Наконец мелодия была подобрана, каждый поочередно сыграл ее. Гитара зазвучала легко и верно, и молодые свежие голоса слились с ее басовито-бархатным звоном. Песня была незнакомая, задумчивая, и Степану Данилычу стало грустно.
«Поют... Молодость... Уже без меня Татьяна будет в года входить. Вот школу окончит, выберет себе дорогу жизни... глядишь, к тому времени и война на нет сойдет... Вот как распелись... уральские соловьи!»
Ему очень хотелось курить, но, боясь спугнуть их, он сидел тихо и глядел на звезды. Но тех, молодых, однако, что-то спугнуло. Гитара вдруг замолкла. Они таинственно зашептались, словно не доверяя этой поздней тишине. Временами из шепота вырывались отдельные слова и фразы: «Петю не возьмем...»
— Да! У него не тот характер...
— А вот Виктор...
— О, этого можно — не сдаст!
— Таня?
— Тоже очень хорошо.
— Федю стоит взять?
— Гм... Федя? Знаешь, этот до середины доедет, а потом скажет: «Ну, ребята, гребите вы, а я чуть посижу!»
Она язвительно засмеялась.
«По Быстрине прокатиться собираются!» — догадался Степан Данилыч.
Быстриной называли бойкую речку, что, вытекая из озера, неслась дальше в каменистом, круто падающем русле и через двадцать километров расшибалась небольшим водопадом. Быстрина была любимым местом лодочных гонок молодежи.
«Ну, конечно, на Быстрину компанию себе подбирают! — подумал опять Степан Данилыч.— Ну и пусть их попраздничают хоть иногда!»
Но через минуту он понял, что не угадал: они затевали что-то другое.

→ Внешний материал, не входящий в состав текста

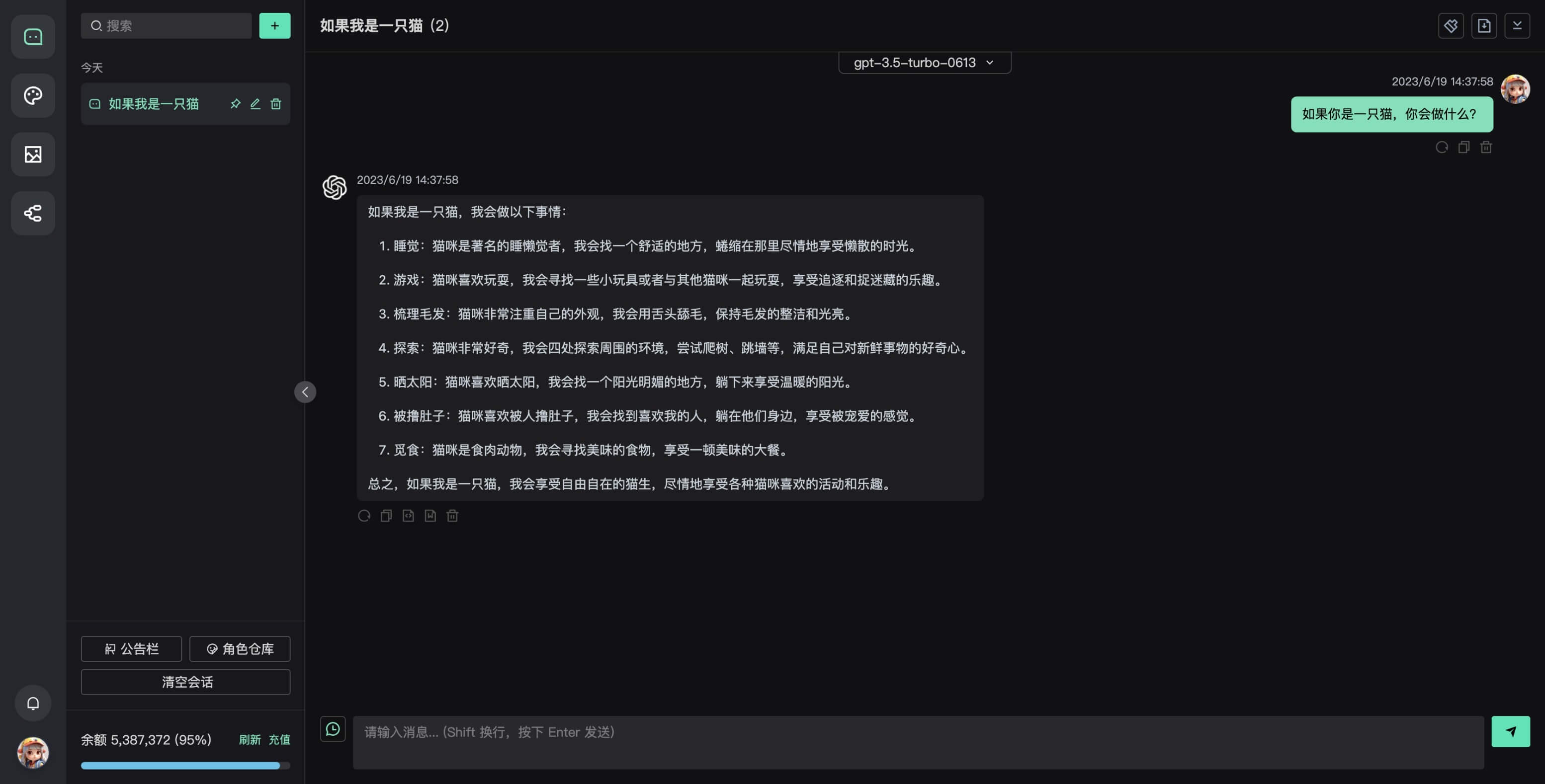Open the drawing palette sidebar icon
Screen dimensions: 1545x784
(x=33, y=96)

— Да скорее бы, скорей! — вдруг нетерпеливо вздохнул Юрий.— Знаешь, Таня, я прямо-таки не могу дождаться, когда это мое желание сбудется, наконец!
— Сбудется! — успокоила его Таня.— Я тебе говорю!
Опять заговорили тише. Несколько раз Степан Данилыч слышал, как Юрий произносил имя Сережи — старшего брата-фронтовика. Потом вдруг Юрий встал, потянулся, вскидывая к небу ладони, раскрытые так жадно, словно он хотел собрать в них все лунные лучи.
— Ах-ах, Таня, Таня! Вот, поверишь ли, что бы я ни делал, даже очень приятное для глаз, все равно думаю только об одном, самом главном.
— Так и надо,— твердо похвалила Таня.— И все наши десятиклассники, которые дали обещание, тоже, знаешь, торопятся изо всех сил.
— Да, да, все силы отдавать! — подхватил Юрий, и опять упорство и нетерпение зазвенели в его еще ломком голосе.
«Что вы такое задумали?» — так и просилось на язык Степану Данилычу, но он хорошо знал характер дочери: какая гроза обрушилась бы на его бедную голову, если бы он вдруг так некстати обнаружил себя.
За ужином Таня была молчалива. Только ее широкие каштановые брови, словно помогая ее мыслям, то расходились над крупным с горбинкой носом, то опять ложились спокойно. Глаза ее щурились, а длинные стрельчатые ресницы, бросая тень на круглые щеки, будто нарочно закрывали ее взгляды.
Степан Данилыч, наконец, не выдержал:
— Ей-ей, ты что-то задумала, Танечек!
— Может быть,— загадочно бросила дочь, поведя плечом.
— Вот и сказала бы, с отцом поделилась бы заботой своей.
— Придет время — скажу,— важно пообещала Таня и, будто сердясь, заявила, что простокваши есть не будет и отправляется спать.